--- Records shown Enclosed Below ---

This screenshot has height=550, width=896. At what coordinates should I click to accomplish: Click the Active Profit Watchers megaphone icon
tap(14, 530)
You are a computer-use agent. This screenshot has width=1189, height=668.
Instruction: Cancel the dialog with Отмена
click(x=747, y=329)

--- End of Enclosed Records shown ---
--- Records shown Enclosed Below ---

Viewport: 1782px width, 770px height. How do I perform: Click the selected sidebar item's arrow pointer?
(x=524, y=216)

--- End of Enclosed Records shown ---

* [Task prompt] Reproduce word for word the material above, starting with the line that has "This screenshot has height=550, width=896." and stopping after the line that has "You are a computer-use".

* [Answer below]
This screenshot has height=550, width=896. At what coordinates should I click to accomplish: Click the Active Profit Watchers megaphone icon
tap(14, 530)
You are a computer-use agent. This screenshot has width=1189, height=668.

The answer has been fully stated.